If you only use it for files, the only thing it’s good for imho. it’s awesome! :)
Yes. And then I read press announcements like this https://nextcloud.com/blog/press_releases/nextcloud-procolix-partner-netherlands/
I’m considering switching to Seafile. I just need documents to sync and Collabora integration, and it seems to do both without dealing with PHP nonsense.
Just use the official Docker AIO and it is very, very little trouble. It’s by far the easiest way to use Nextcloud and the related services like Collabora and Talk.
The
price rboemproblem is that the log file is inside the container in the www folder.Edit: typo
You can move it.
Right, I should probably map the file directly to the system log folder. I’ll try that.
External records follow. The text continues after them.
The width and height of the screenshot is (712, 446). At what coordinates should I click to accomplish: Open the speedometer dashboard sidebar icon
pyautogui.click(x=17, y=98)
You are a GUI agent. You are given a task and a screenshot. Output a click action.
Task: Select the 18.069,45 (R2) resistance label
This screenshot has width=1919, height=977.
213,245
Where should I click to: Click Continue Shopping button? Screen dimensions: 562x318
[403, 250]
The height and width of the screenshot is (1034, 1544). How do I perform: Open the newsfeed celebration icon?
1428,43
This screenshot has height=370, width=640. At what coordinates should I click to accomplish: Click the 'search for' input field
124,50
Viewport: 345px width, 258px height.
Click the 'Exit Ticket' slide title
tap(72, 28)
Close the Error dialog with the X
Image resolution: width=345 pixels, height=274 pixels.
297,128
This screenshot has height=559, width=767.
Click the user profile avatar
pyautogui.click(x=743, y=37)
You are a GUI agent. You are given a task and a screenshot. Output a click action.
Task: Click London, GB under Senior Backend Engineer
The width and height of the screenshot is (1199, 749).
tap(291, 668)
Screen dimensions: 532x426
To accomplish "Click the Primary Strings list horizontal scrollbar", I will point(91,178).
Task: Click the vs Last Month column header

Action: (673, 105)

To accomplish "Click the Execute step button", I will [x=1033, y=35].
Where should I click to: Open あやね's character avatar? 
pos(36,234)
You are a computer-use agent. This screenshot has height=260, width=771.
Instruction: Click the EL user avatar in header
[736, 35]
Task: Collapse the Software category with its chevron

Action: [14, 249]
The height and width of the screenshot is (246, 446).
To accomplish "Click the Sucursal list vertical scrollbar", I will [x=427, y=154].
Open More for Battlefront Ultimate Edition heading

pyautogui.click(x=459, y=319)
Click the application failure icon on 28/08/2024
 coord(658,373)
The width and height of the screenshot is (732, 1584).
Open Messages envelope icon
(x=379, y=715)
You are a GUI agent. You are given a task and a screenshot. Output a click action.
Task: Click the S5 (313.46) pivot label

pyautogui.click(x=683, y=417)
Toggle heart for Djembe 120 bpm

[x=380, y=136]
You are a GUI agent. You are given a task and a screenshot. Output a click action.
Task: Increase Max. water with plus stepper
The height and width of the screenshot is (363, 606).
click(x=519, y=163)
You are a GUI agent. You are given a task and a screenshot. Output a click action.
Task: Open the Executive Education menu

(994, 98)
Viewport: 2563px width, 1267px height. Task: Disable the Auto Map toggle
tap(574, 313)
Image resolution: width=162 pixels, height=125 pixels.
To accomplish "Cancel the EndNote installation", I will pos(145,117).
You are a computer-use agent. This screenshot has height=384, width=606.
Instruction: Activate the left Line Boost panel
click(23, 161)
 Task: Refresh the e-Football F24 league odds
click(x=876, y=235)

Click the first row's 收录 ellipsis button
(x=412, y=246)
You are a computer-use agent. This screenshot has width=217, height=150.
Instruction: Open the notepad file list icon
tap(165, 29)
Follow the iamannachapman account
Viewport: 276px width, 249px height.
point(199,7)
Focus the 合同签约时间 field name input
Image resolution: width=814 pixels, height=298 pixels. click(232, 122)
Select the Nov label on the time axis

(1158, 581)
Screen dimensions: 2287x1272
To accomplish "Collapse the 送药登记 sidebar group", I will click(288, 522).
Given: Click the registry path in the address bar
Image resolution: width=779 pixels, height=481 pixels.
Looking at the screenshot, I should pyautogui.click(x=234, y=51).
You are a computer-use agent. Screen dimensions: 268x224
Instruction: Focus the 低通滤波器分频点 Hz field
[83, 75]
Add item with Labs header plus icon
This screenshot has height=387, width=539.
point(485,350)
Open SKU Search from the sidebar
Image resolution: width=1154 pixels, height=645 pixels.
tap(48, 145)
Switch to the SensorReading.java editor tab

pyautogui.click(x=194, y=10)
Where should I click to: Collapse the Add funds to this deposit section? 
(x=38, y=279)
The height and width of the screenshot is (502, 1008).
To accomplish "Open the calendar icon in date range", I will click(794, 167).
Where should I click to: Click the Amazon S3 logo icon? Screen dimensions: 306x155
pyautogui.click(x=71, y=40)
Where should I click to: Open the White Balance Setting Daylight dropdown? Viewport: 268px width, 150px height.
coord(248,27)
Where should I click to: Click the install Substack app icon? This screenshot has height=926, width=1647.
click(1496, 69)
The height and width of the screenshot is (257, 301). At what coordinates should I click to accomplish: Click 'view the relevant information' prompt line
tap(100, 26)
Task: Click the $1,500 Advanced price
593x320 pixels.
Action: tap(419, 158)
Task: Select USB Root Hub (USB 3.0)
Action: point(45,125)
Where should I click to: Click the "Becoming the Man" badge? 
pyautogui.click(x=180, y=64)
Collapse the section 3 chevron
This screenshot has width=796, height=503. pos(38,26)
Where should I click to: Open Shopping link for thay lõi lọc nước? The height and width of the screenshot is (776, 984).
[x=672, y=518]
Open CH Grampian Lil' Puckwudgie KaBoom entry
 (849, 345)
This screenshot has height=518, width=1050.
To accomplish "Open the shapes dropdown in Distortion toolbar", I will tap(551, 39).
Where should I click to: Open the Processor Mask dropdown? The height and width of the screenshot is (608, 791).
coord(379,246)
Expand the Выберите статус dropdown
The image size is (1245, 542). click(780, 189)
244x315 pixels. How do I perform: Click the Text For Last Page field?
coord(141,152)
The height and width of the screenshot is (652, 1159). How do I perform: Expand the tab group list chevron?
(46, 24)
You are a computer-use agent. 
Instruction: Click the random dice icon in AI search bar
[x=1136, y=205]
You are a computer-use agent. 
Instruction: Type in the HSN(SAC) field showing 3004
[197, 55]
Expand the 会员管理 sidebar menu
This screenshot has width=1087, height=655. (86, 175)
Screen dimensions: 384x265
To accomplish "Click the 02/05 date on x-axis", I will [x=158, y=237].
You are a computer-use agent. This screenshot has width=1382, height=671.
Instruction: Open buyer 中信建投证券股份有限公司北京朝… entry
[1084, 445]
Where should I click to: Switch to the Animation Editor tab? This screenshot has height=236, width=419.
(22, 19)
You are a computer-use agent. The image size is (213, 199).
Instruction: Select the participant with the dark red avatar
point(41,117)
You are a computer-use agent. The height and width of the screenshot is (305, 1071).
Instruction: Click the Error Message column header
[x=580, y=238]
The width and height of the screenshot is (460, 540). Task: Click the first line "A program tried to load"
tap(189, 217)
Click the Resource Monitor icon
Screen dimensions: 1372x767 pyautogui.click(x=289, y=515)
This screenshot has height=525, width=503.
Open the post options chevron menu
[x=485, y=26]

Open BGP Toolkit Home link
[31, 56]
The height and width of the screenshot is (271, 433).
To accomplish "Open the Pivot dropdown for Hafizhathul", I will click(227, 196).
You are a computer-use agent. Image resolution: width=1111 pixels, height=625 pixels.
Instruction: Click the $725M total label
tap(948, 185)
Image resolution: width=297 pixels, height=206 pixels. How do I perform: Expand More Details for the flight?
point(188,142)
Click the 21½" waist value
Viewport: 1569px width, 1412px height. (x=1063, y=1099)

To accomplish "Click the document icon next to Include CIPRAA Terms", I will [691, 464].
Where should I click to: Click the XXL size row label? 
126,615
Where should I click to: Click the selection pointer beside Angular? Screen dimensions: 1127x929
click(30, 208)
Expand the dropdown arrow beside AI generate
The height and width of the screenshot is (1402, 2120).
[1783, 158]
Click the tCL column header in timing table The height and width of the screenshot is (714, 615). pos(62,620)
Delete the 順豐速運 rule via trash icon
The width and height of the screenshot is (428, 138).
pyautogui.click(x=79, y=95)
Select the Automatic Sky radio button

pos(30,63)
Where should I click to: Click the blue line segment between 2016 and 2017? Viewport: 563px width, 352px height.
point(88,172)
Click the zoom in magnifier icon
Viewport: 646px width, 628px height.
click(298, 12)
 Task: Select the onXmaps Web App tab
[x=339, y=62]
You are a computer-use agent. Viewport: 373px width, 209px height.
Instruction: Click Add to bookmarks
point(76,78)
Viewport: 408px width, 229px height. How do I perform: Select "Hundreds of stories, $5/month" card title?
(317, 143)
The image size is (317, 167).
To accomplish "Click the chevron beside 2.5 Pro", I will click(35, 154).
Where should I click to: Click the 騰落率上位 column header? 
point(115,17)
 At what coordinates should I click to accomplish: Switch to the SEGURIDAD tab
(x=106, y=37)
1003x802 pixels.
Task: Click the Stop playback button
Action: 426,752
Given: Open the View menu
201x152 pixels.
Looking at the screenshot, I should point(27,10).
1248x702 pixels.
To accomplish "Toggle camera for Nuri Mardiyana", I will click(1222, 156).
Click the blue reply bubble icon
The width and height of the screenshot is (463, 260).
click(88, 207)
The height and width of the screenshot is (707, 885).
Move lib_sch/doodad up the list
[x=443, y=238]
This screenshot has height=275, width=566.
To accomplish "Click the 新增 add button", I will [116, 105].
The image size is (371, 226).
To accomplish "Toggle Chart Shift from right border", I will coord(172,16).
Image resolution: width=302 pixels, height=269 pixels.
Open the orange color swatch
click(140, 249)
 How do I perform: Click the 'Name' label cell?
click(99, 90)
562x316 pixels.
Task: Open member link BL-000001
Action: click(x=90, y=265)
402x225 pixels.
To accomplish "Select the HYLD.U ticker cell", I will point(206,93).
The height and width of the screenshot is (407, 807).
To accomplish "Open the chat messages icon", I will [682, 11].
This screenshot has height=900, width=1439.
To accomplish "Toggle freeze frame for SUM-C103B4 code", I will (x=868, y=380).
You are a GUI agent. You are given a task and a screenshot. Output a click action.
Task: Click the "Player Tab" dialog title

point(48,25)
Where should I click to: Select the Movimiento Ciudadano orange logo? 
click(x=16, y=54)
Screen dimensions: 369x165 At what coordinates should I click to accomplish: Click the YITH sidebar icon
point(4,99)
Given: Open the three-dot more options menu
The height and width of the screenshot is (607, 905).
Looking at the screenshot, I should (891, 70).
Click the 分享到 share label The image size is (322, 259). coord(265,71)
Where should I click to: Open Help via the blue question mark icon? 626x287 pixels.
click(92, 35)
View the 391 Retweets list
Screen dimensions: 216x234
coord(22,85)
for some helpful config, the below is the logging config I have and logs have never been an issue.
You can even add
'logfile' => '/some/location/nextcloud.log',to get the logs in a different place'logtimezone' => 'UTC', 'logdateformat' => 'Y-m-d H:i:s', 'loglevel' => 2, 'log_rotate_size' => 52428800,Reminds me of when my Jellyfin container kept growing its log because of something watchtower related. Think it ended up at 100GB before I noticed. Not even debug, just failed updates I think. It’s been a couple of months.
Well that’s not jellyfins faults but rather watchtower…
101 of log files
is to configure it yourself
Look, defaults are a thing and if your defaults suck then you’ve made a mistake and if your default is to save a 100GB of log file in one file then something is wrong. The default in Dockers should just be not to save any log files on the persistent volumes.
Exactly. It should just write to stdout and let whatever is running it manage it.
Feels like blaming others for not paying attention.